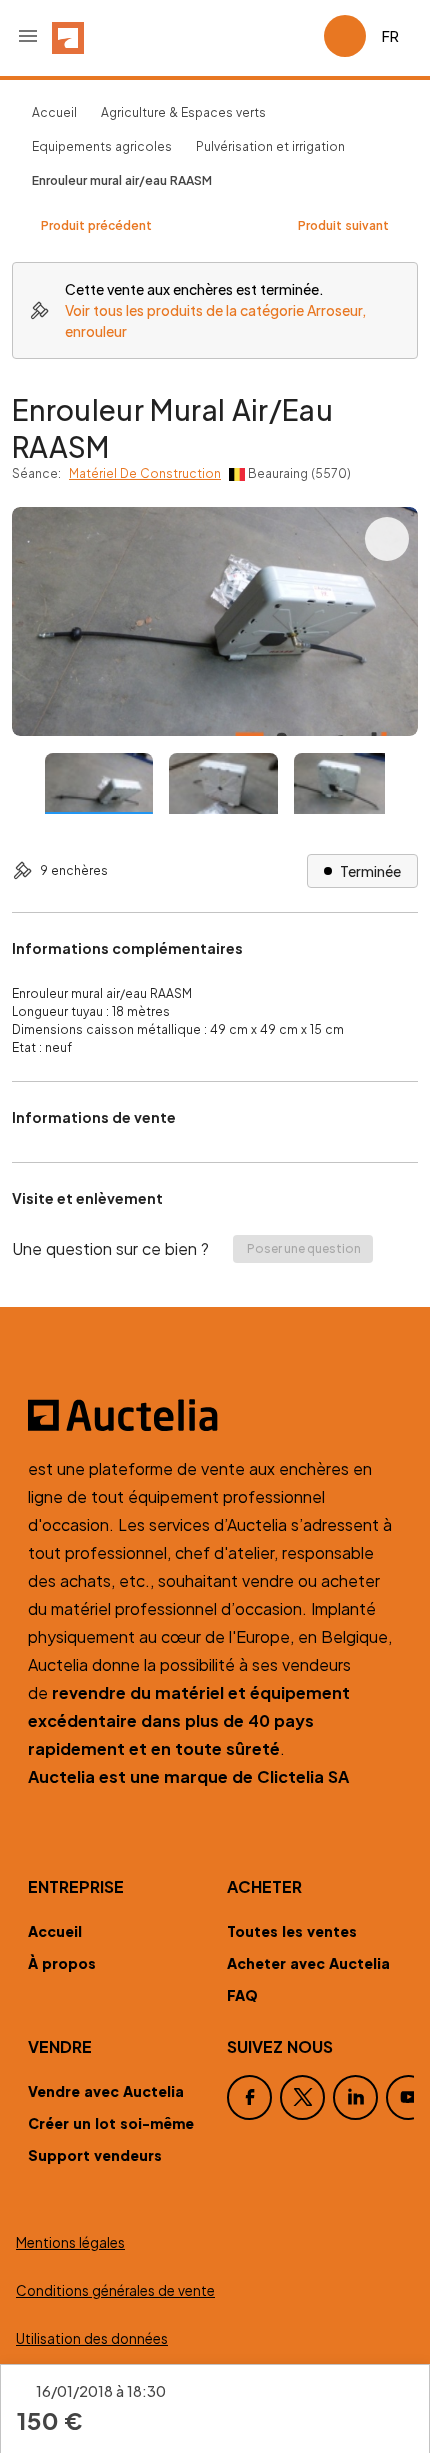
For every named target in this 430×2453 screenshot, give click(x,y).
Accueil (54, 112)
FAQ (242, 1995)
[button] (28, 36)
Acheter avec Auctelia (308, 1963)
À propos (62, 1963)
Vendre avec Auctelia (106, 2091)
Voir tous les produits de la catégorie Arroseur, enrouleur (215, 320)
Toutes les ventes (292, 1931)
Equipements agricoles (102, 146)
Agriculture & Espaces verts (183, 112)
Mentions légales (70, 2242)
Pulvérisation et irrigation (270, 146)
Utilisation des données (92, 2338)
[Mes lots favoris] (300, 36)
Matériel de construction (145, 473)
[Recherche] (252, 36)
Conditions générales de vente (115, 2290)
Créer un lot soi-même (111, 2123)
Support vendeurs (95, 2155)
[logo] (68, 36)
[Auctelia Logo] (215, 1415)
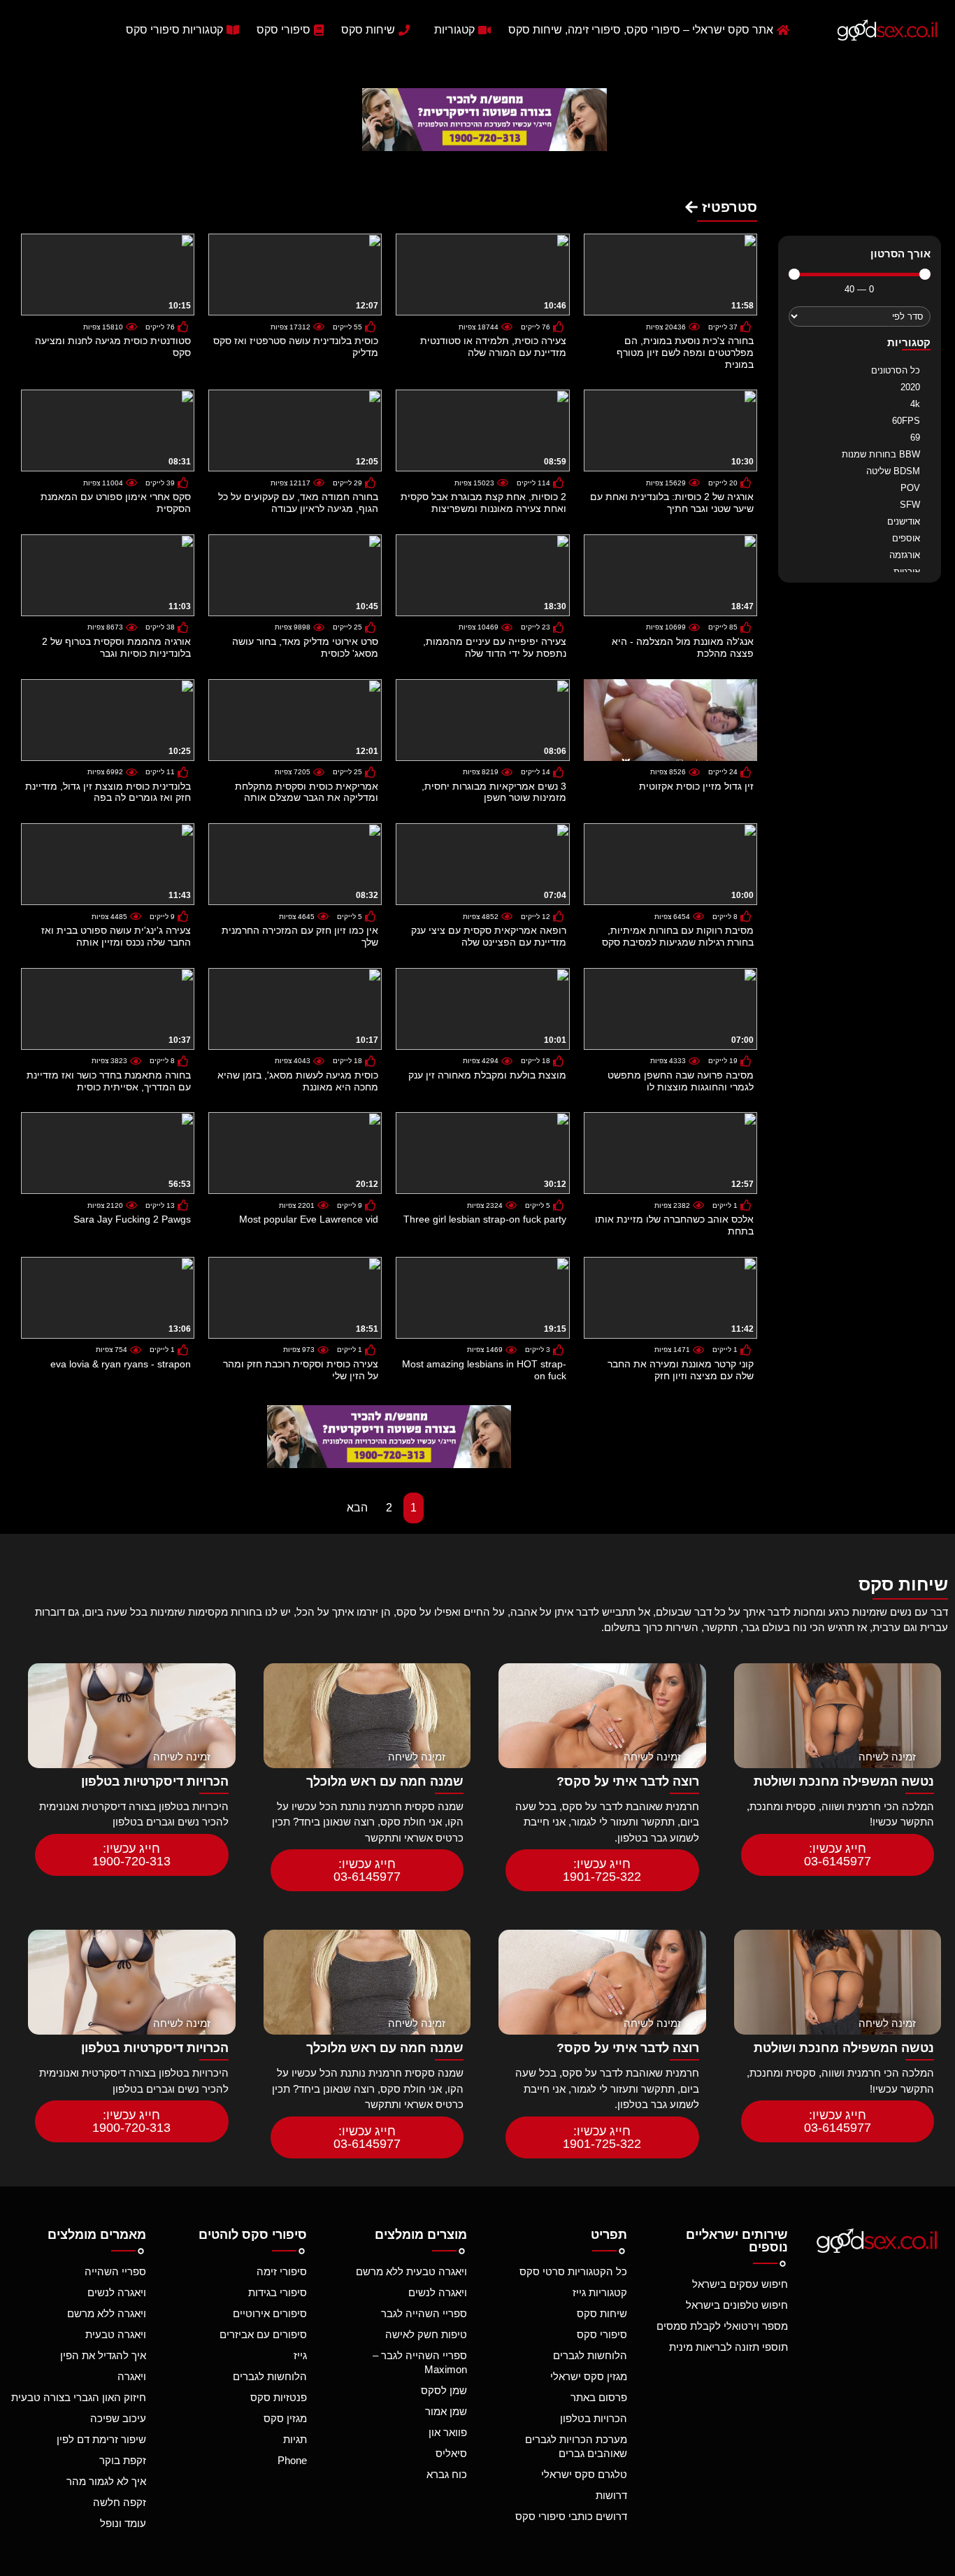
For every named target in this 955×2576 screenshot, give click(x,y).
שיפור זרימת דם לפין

------

◆ INSTRUCTIONS TO FOLLOW ◆
The answer must be the lines of the entries above, written out exactly from the first through the one with "[logo] (68, 36)", and no pictures.

◆ TASK RESPONSE ◆
For every named target in this 430×2453 screenshot, give click(x,y).
Accueil (54, 112)
FAQ (242, 1995)
[button] (28, 36)
Acheter avec Auctelia (308, 1963)
À propos (62, 1963)
Vendre avec Auctelia (106, 2091)
Voir tous les produits de la catégorie Arroseur, enrouleur (215, 320)
Toutes les ventes (292, 1931)
Equipements agricoles (102, 146)
Agriculture & Espaces verts (183, 112)
Mentions légales (70, 2242)
Pulvérisation et irrigation (270, 146)
Utilisation des données (92, 2338)
[Mes lots favoris] (300, 36)
Matériel de construction (145, 473)
[Recherche] (252, 36)
Conditions générales de vente (115, 2290)
Créer un lot soi-même (111, 2123)
Support vendeurs (95, 2155)
[logo] (68, 36)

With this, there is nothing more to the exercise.